I have a list of known field names.

specific_order = ['id', 'age', 'zzyzx', 'bar', 'spam_eggs']

That list is in the order that I want the resulting data displayed in. The dataset is a simple dictionary where the items in the specific_order list are the keys.

However, in each dataset there is the possibility that derived fields/keys will be present, like 'bar_foo' or 'id_new'.

In the final dataset, I would like the fields to be ordered first by the known field names, and then by any derived field names. So, something like:

final = ['id', 'id_new', 'age', 'zzyzx', 'bar', 'bar_foo',  'spam_eggs']

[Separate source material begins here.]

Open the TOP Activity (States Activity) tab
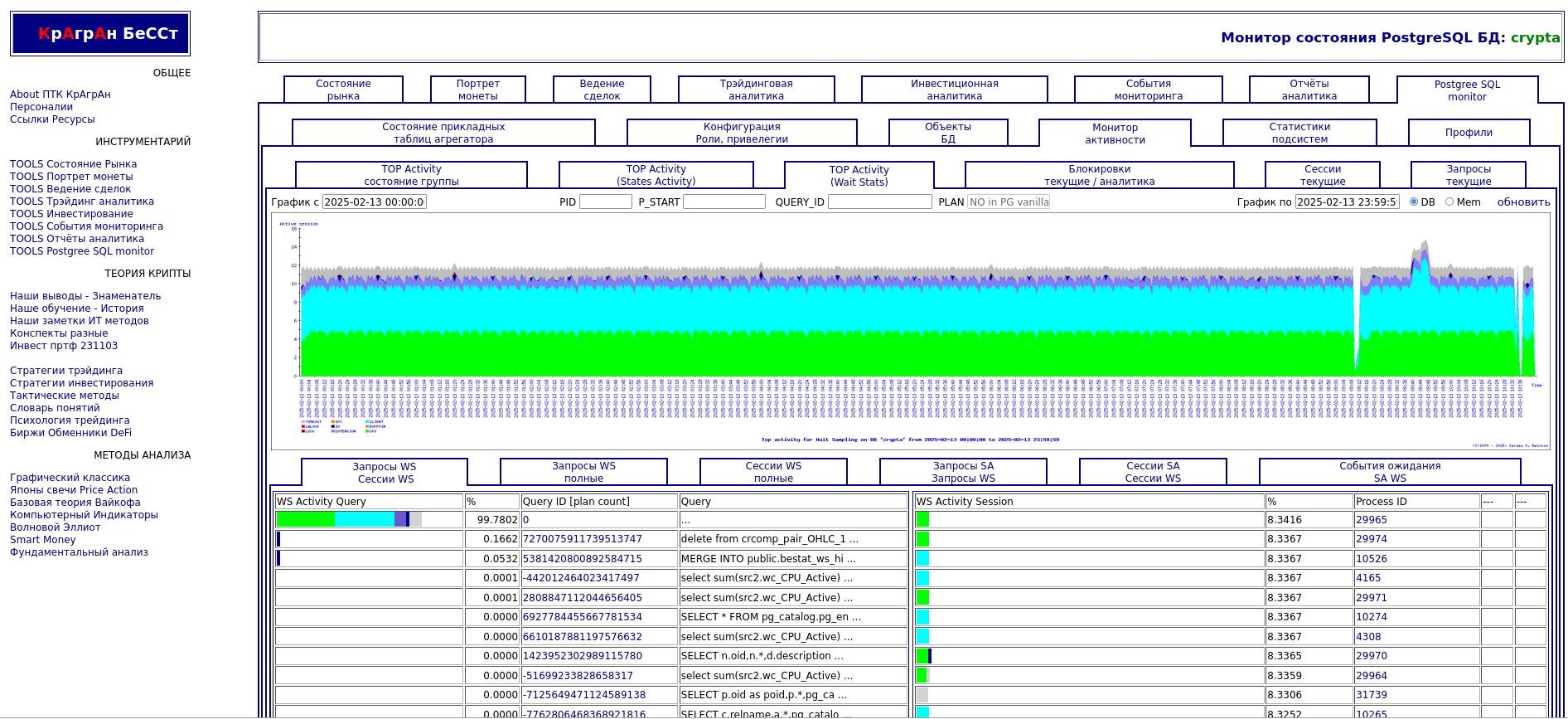 656,175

So, with the specific_order list and a copy of that list sorted by descending length (spo_by_length) I have created the following comparison function (to be passed to list.sort()):

def cmp_headers(a, b):
    ca, cb = None, None
    if (a not in specific_order) or (b not in specific_order):
        for candidate in spo_by_length:
            if (ca and cb):
            if not ca and a.startswith(candidate):
                ca = candidate
            if not cb and b.startswith(candidate):
                cb = candidate
    a = ca or a
    b = cb or b
    if a in specific_order and b in specific_order:
        return cmp(specific_order.index(a), specific_order.index(b))
    if a in specific_order:
        return -1
    if b in specific_order:
        return 1
    return cmp(a, b)

Here is some sample sorted output:

In [2]: keys = specific_order + ['id_old', 'id_new', 'bar_foo', 'spam_eggs_ham']
In [3]: sorted(keys, cmp_headers)

The part that concerns me in cmp_headers is the for loop. Is there any way that I can get the desired sort order without looping over the length-sorted list of fields? Is there a better sort algorithm in general for this sort of task?


PS - this is somewhat academic, as this sort operation will be performed once per dataset, so not too expensive in the long run. However, I would like to know if there is a better way.